Methods: ECs were isolated, purified and cultured from the fresh surgical specimens of CCMs (CCM-ECs) and epilepsies (Epi-ECs, as controls). The expression of ccm1, ccm2 and ccm3 genes was detected by real-time PCR. The response of these two types of ECs to apoptotic stimuli was compared after exposure to 50 nM staurosporine (STS), a well accepted apoptosis inducer. The proliferation profile of ECs was checked after ccm1 gene silencing using siRNA technique.

Results: Real-time PCR revealed a 2-fold lower level of ccm1 gene in CCM-ECs in comparison to the Epi-ECs (p<0.05), whereas ccm2 gene was similarly expressed in CCM-ECS and in Epi-ECs. Interestingly, around 3-fold higher expression of ccm3 genes was detected in CCM-ECs than that of Epi-ECs.
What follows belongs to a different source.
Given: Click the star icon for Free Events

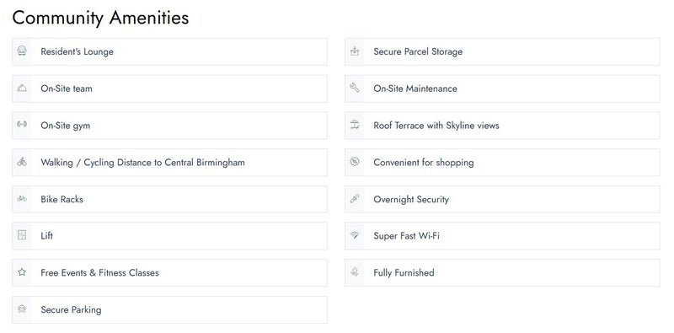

Of note, CCM-ECs appeared more resistant to apoptotic damage induced by STS compared with Epi-ECs (p<0.001), which may be associated with the higher expression of ccm3 in CCM-ECs. Furthermore, ccm1 gene silencing resulted in a significant reduction of endothelial proliferation (p<0.001).

Conclusions: We reported here for the first time a distinct expression pattern of ccm1, ccm2 and ccm3 genes in pure ECs of CCMs. Ccm1 gene seems to be involved in the regulation of EC proliferation, whereas ccm3 gene likely plays a critical role in anti-apoptosis. These findings may advance our understanding of these genes and support the notion that impaired expression of these genes may potentially contribute to the pathogenesis of CCM.